GIVEN REQUEST: Rewrite the data below, putting "rejection" wherever "denial" appears and leaving everything else unchanged.

RECORDS FOR THIS EXERCISE:
## BEGIN

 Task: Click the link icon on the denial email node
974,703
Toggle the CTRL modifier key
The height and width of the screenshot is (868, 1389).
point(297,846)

## END

EXPECTED ANSWER:
 Task: Click the link icon on the rejection email node
974,703
Toggle the CTRL modifier key
The height and width of the screenshot is (868, 1389).
point(297,846)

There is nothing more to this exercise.